DUI checkpoints are constitutional in the State of New Jersey, according to the New Jersey State Constitution. There are certain requirements and procedures implemented by the State to conduct DWI checkpoints properly. Sobriety checkpoints are designated locations where local and state police officers are allowed to screen drivers for indications of driving while impaired.
New Jersey Drunk Driving Checkpoint Requirements
In New Jersey, all DUI checkpoints must be set up properly and for an effective purpose. A DWI checkpoint should be established by a supervisory authority and targeted to a designated area at a specific time and place. Additionally, law enforcement is required to notify the drivers of the roadblock through use of signs and lighting designating the checkpoint area. During a stop of a vehicle, the officers may ask basic questions, request documentation and look for signs of impairment. Police should use a neutral formula in deciding who to stop, and they are not permitted to stop drivers based on appearance alone.
What Should I Expect When Going Through A Sobriety Checkpoint?

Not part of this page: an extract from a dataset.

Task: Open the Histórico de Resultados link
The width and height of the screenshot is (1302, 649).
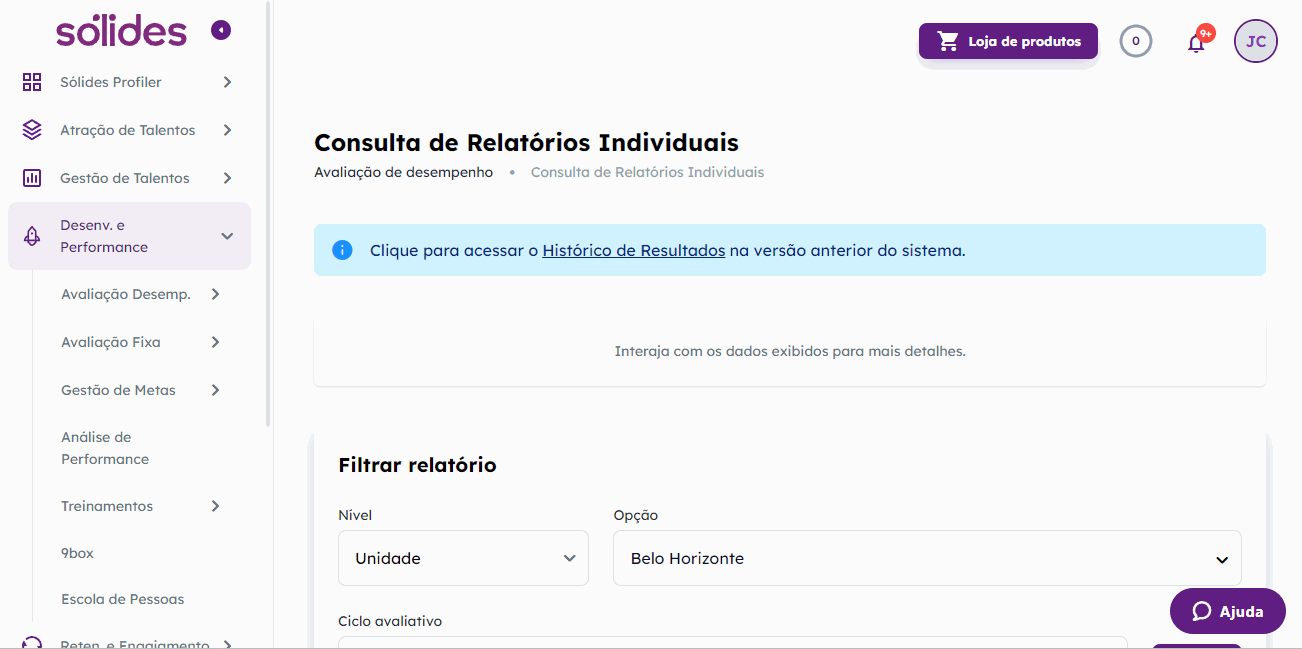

As you approach a DWI checkpoint, you will be required to slow down and wait for your turn to be processed through the roadblock. The police officers conducting the sobriety checkpoint will detain each driver selected for a brief period of time. If it appears that you exhibit signs of impairment due to alcohol or drugs, you will be asked to move your car to a separate area where field sobriety tests will be performed. Some typical signs of impairment due to alcohol or drugs include slurred speech, glassy or bloodshot eyes and the smell of alcohol in the car or on your breath.
Prohibited Temporary DUI Sobriety Checkpoints In New Jersey
Temporary DUI checkpoints are prohibited by police officers to conduct at their own discretion. Police officers are prohibited to perform DUI checkpoints without their commanding officer's directive. Police officers don't have the authority to select a DUI checkpoint location or time. Each checkpoint conducted in NJ must report with the exact time and date. The checkpoint report must consist of how the checkpoint will be set up, the reason for the checkpoint, location and purpose of the checkpoint.